During this pandemic, Health Insurance companies are making record profits while at the same time increasing our premiums and denying our claims. Here’s how they did it:
Delayed or Deferred Care
When The pandemic lockdowns began, suddenly millions of people were staying home, avoiding or delaying their medical treatment. As we all know, this lasted for MONTHS, so while we all kept paying our monthly premiums, insurers simply didn’t need to pay out as much as they normally would, leading to gross profit margins in excess of 24% more than in 2019.
Even though the insurers had just seen record profits in the first three quarters of 2020 they still increased premiums by as much as 9.91% in Texas.

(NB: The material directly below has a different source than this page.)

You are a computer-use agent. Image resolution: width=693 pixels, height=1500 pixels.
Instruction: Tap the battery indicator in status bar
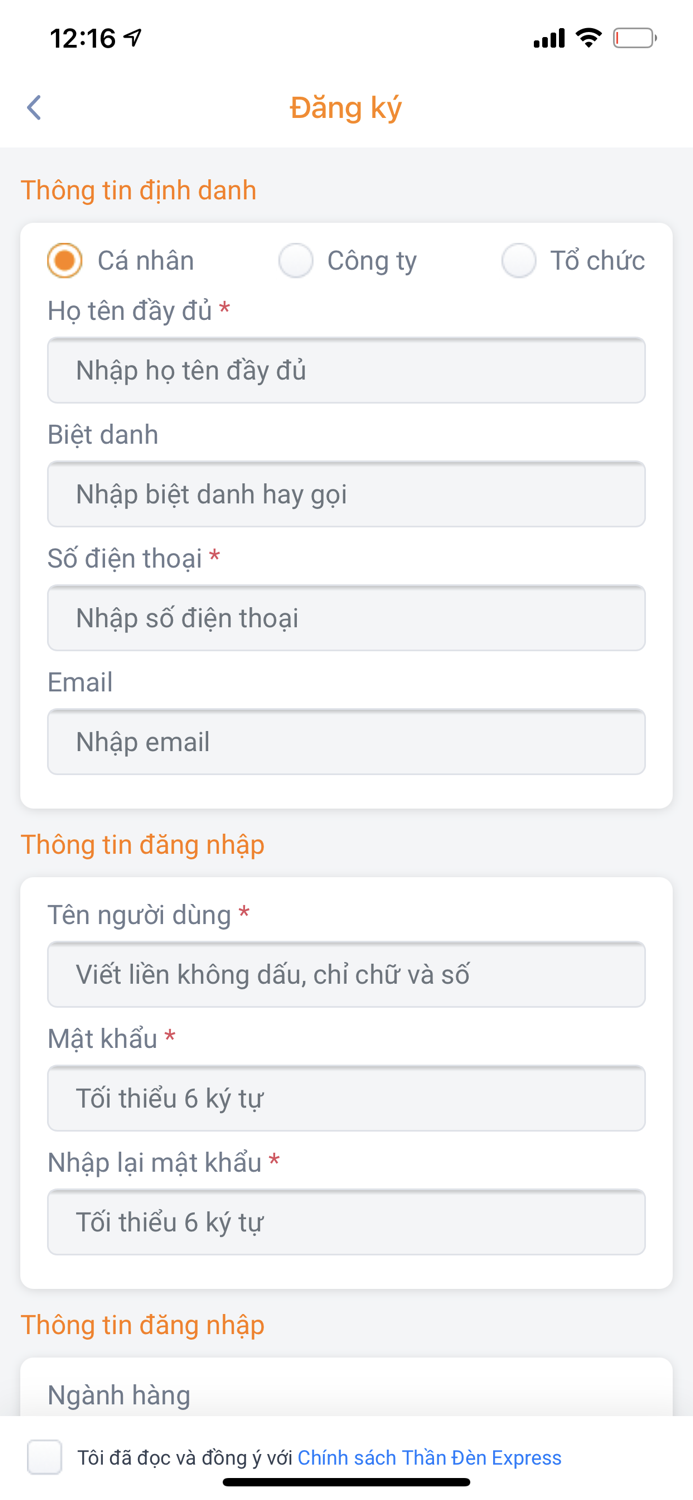[636, 36]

Media stories of overrun hospitals and fears of soaring pandemic-related healthcare costs helped insurers to justify increasing their rates. But, in the fourth quarter, when the COVID waves hit the hardest and began to wreak havoc on our healthcare system, they deployed their most insidious tactic yet…
Since the onset of the COVID-19 pandemic, medical claim denials have risen 11% nationwide, with the most denial rates found in the Pacific Coast (13.1%) and the Northeast (12.9%). The two regions that were hit hardest by the first wave of COVID-19 outbreaks.
Worse yet…the same study showed 86% of those denials were potentially avoidable due to bureaucratic delays. Unbelievably 48% of those claims cannot be recovered.
Plainly put, this allows insurers to keep money that should have made its way back to our frontline workers when they needed it the most.
This isn’t right. We know it… and they know it.